DATA SHOWN
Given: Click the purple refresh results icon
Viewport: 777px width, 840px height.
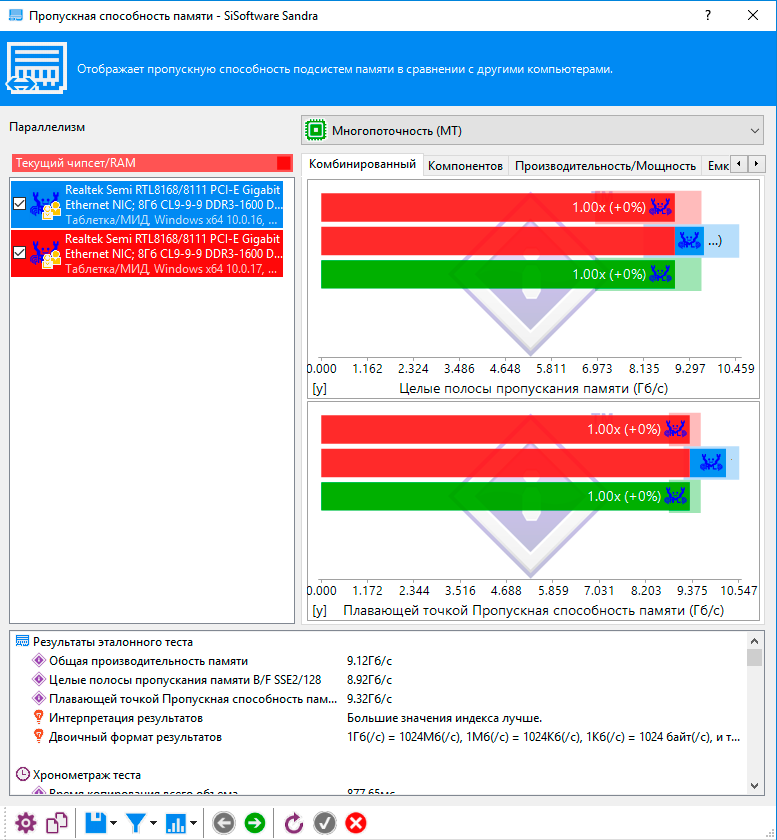Looking at the screenshot, I should [294, 823].
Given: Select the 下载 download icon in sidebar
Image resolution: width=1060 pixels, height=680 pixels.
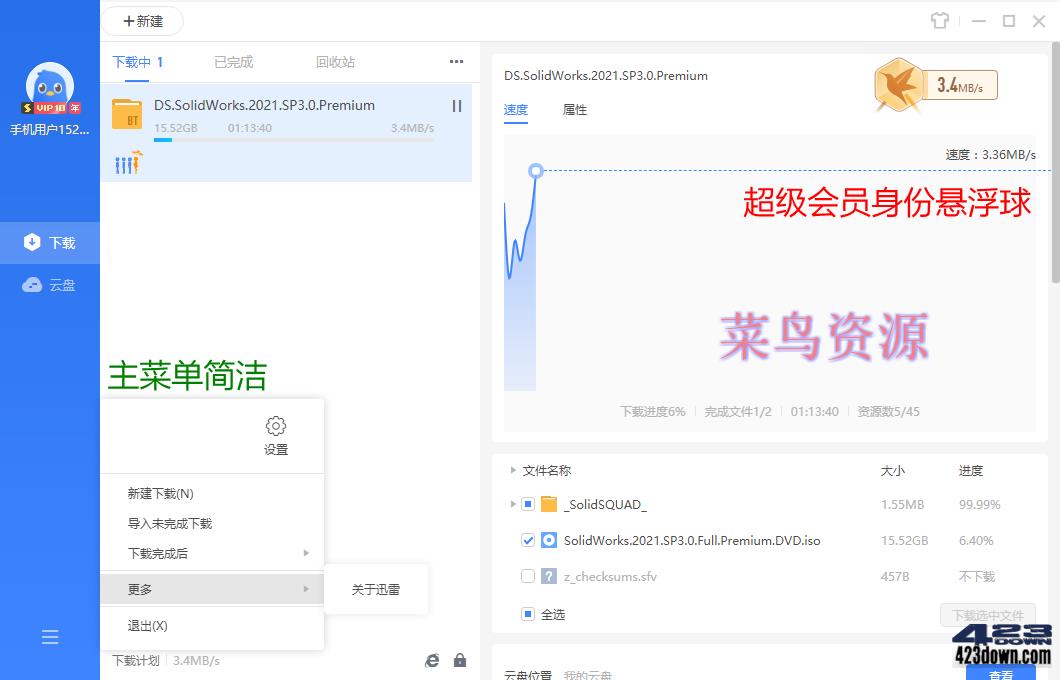Looking at the screenshot, I should point(36,241).
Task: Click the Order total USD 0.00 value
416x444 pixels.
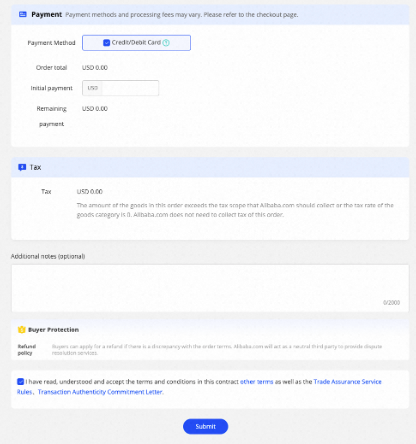Action: pos(95,67)
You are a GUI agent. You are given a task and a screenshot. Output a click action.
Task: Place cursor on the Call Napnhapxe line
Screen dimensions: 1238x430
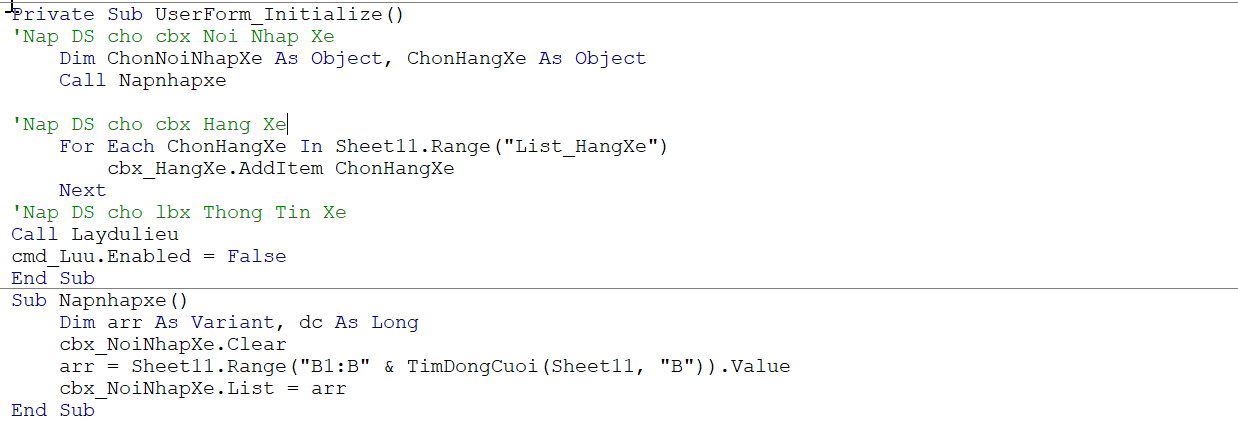[142, 80]
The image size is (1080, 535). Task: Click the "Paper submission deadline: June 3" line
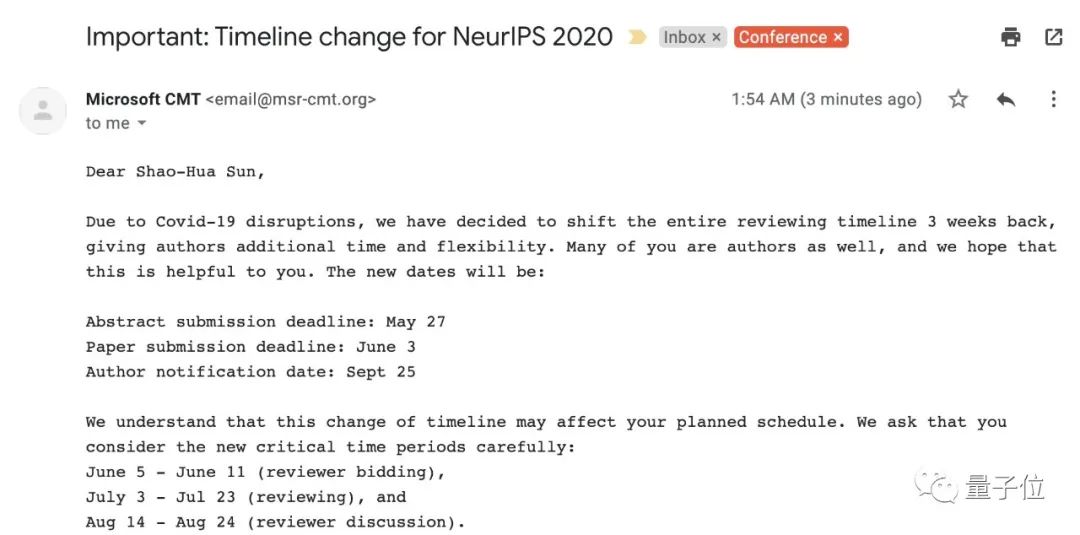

WORK INSTRUCTIONS
Reproduce the entries above verbatim, including every line of text, but omit the pictures.

ANSWER TO THIS PROBLEM
Given: Click the purple refresh results icon
Viewport: 777px width, 840px height.
Looking at the screenshot, I should [294, 823].
Given: Select the 下载 download icon in sidebar
Image resolution: width=1060 pixels, height=680 pixels.
Looking at the screenshot, I should point(36,241).
Task: Click the Order total USD 0.00 value
416x444 pixels.
Action: pos(95,67)
You are a GUI agent. You are given a task and a screenshot. Output a click action.
Task: Place cursor on the Call Napnhapxe line
Screen dimensions: 1238x430
[142, 80]
The image size is (1080, 535). Task: Click the "Paper submission deadline: June 3" line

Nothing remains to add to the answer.